**WORK INSTRUCTIONS**:
Copy out each of the following rows word for word, keeping every line unchanged.

━━━

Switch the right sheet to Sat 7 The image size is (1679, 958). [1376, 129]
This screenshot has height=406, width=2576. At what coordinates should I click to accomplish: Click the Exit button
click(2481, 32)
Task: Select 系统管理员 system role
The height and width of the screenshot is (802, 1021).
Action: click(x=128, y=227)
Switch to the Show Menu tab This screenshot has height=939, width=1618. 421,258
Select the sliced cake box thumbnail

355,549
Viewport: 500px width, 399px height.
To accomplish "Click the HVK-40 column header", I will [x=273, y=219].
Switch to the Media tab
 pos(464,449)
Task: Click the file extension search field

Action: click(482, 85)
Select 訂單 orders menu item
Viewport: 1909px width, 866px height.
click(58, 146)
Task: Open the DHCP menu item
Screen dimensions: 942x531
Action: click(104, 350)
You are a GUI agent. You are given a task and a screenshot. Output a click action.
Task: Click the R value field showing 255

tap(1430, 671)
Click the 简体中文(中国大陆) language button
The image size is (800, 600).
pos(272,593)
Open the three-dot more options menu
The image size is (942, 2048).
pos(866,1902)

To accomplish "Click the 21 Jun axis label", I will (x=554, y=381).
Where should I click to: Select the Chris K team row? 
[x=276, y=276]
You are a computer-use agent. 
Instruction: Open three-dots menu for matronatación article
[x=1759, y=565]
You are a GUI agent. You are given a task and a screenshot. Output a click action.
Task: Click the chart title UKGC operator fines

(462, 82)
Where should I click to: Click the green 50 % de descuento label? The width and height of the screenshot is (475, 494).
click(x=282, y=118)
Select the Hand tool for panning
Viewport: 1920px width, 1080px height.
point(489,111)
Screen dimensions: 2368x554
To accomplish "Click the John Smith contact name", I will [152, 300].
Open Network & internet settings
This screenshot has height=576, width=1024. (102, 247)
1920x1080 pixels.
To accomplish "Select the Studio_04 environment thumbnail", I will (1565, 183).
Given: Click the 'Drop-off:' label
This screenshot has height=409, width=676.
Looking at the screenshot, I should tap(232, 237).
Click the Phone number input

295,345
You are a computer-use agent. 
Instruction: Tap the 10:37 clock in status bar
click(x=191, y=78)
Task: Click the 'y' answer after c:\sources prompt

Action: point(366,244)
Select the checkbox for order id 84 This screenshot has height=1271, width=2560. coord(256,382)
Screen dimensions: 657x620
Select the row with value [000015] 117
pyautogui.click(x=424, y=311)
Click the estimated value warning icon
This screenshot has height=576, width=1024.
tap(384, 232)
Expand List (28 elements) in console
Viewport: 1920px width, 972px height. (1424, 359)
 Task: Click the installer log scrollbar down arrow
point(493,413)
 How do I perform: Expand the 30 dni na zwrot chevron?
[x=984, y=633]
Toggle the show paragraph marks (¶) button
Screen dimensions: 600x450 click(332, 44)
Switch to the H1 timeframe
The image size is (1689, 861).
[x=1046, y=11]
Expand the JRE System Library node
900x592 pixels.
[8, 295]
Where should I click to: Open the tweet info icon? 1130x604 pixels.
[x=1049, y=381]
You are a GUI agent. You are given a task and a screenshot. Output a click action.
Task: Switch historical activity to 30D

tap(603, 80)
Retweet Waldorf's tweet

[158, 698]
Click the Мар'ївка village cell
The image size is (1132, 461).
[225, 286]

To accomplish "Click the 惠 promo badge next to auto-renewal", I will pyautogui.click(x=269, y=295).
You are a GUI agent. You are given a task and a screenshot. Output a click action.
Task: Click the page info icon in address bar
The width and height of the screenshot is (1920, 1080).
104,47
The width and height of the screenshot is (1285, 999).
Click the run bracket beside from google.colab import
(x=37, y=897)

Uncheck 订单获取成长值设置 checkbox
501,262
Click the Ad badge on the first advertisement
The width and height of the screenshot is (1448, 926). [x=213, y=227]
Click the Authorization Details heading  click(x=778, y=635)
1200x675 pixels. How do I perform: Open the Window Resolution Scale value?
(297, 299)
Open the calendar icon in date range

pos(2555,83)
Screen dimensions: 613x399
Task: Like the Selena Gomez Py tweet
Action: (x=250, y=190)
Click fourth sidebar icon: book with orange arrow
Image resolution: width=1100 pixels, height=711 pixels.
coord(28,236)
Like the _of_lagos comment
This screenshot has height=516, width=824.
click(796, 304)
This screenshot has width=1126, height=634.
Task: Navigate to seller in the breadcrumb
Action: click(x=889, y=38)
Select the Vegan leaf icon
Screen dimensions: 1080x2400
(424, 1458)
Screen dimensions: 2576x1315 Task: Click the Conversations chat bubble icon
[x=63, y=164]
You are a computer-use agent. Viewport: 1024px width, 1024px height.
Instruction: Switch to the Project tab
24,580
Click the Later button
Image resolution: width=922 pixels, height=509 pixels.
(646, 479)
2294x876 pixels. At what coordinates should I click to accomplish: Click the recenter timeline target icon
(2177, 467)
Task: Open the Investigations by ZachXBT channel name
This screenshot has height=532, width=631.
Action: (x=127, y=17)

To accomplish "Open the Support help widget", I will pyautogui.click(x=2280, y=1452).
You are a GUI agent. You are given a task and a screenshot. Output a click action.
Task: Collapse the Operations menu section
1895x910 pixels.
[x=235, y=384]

━━━

**IN RESPONSE**:
Switch the right sheet to Sat 7 The image size is (1679, 958). [1376, 129]
This screenshot has height=406, width=2576. At what coordinates should I click to accomplish: Click the Exit button
click(2481, 32)
Task: Select 系统管理员 system role
The height and width of the screenshot is (802, 1021).
Action: click(x=128, y=227)
Switch to the Show Menu tab This screenshot has height=939, width=1618. 421,258
Select the sliced cake box thumbnail

355,549
Viewport: 500px width, 399px height.
To accomplish "Click the HVK-40 column header", I will [x=273, y=219].
Switch to the Media tab
 pos(464,449)
Task: Click the file extension search field

Action: click(482, 85)
Select 訂單 orders menu item
Viewport: 1909px width, 866px height.
click(58, 146)
Task: Open the DHCP menu item
Screen dimensions: 942x531
Action: click(104, 350)
You are a GUI agent. You are given a task and a screenshot. Output a click action.
Task: Click the R value field showing 255

tap(1430, 671)
Click the 简体中文(中国大陆) language button
The image size is (800, 600).
pos(272,593)
Open the three-dot more options menu
The image size is (942, 2048).
pos(866,1902)

To accomplish "Click the 21 Jun axis label", I will (x=554, y=381).
Where should I click to: Select the Chris K team row? 
[x=276, y=276]
You are a computer-use agent. 
Instruction: Open three-dots menu for matronatación article
[x=1759, y=565]
You are a GUI agent. You are given a task and a screenshot. Output a click action.
Task: Click the chart title UKGC operator fines

(462, 82)
Where should I click to: Click the green 50 % de descuento label? The width and height of the screenshot is (475, 494).
click(x=282, y=118)
Select the Hand tool for panning
Viewport: 1920px width, 1080px height.
point(489,111)
Screen dimensions: 2368x554
To accomplish "Click the John Smith contact name", I will [152, 300].
Open Network & internet settings
This screenshot has height=576, width=1024. (102, 247)
1920x1080 pixels.
To accomplish "Select the Studio_04 environment thumbnail", I will (1565, 183).
Given: Click the 'Drop-off:' label
This screenshot has height=409, width=676.
Looking at the screenshot, I should tap(232, 237).
Click the Phone number input

295,345
You are a computer-use agent. 
Instruction: Tap the 10:37 clock in status bar
click(x=191, y=78)
Task: Click the 'y' answer after c:\sources prompt

Action: point(366,244)
Select the checkbox for order id 84 This screenshot has height=1271, width=2560. coord(256,382)
Screen dimensions: 657x620
Select the row with value [000015] 117
pyautogui.click(x=424, y=311)
Click the estimated value warning icon
This screenshot has height=576, width=1024.
tap(384, 232)
Expand List (28 elements) in console
Viewport: 1920px width, 972px height. (1424, 359)
 Task: Click the installer log scrollbar down arrow
point(493,413)
 How do I perform: Expand the 30 dni na zwrot chevron?
[x=984, y=633]
Toggle the show paragraph marks (¶) button
Screen dimensions: 600x450 click(332, 44)
Switch to the H1 timeframe
The image size is (1689, 861).
[x=1046, y=11]
Expand the JRE System Library node
900x592 pixels.
[8, 295]
Where should I click to: Open the tweet info icon? 1130x604 pixels.
[x=1049, y=381]
You are a GUI agent. You are given a task and a screenshot. Output a click action.
Task: Switch historical activity to 30D

tap(603, 80)
Retweet Waldorf's tweet

[158, 698]
Click the Мар'ївка village cell
The image size is (1132, 461).
[225, 286]

To accomplish "Click the 惠 promo badge next to auto-renewal", I will pyautogui.click(x=269, y=295).
You are a GUI agent. You are given a task and a screenshot. Output a click action.
Task: Click the page info icon in address bar
The width and height of the screenshot is (1920, 1080).
104,47
The width and height of the screenshot is (1285, 999).
Click the run bracket beside from google.colab import
(x=37, y=897)

Uncheck 订单获取成长值设置 checkbox
501,262
Click the Ad badge on the first advertisement
The width and height of the screenshot is (1448, 926). [x=213, y=227]
Click the Authorization Details heading  click(x=778, y=635)
1200x675 pixels. How do I perform: Open the Window Resolution Scale value?
(297, 299)
Open the calendar icon in date range

pos(2555,83)
Screen dimensions: 613x399
Task: Like the Selena Gomez Py tweet
Action: (x=250, y=190)
Click fourth sidebar icon: book with orange arrow
Image resolution: width=1100 pixels, height=711 pixels.
coord(28,236)
Like the _of_lagos comment
This screenshot has height=516, width=824.
click(796, 304)
This screenshot has width=1126, height=634.
Task: Navigate to seller in the breadcrumb
Action: click(x=889, y=38)
Select the Vegan leaf icon
Screen dimensions: 1080x2400
(424, 1458)
Screen dimensions: 2576x1315 Task: Click the Conversations chat bubble icon
[x=63, y=164]
You are a computer-use agent. Viewport: 1024px width, 1024px height.
Instruction: Switch to the Project tab
24,580
Click the Later button
Image resolution: width=922 pixels, height=509 pixels.
(646, 479)
2294x876 pixels. At what coordinates should I click to accomplish: Click the recenter timeline target icon
(2177, 467)
Task: Open the Investigations by ZachXBT channel name
This screenshot has height=532, width=631.
Action: (x=127, y=17)

To accomplish "Open the Support help widget", I will pyautogui.click(x=2280, y=1452).
You are a GUI agent. You are given a task and a screenshot. Output a click action.
Task: Collapse the Operations menu section
1895x910 pixels.
[x=235, y=384]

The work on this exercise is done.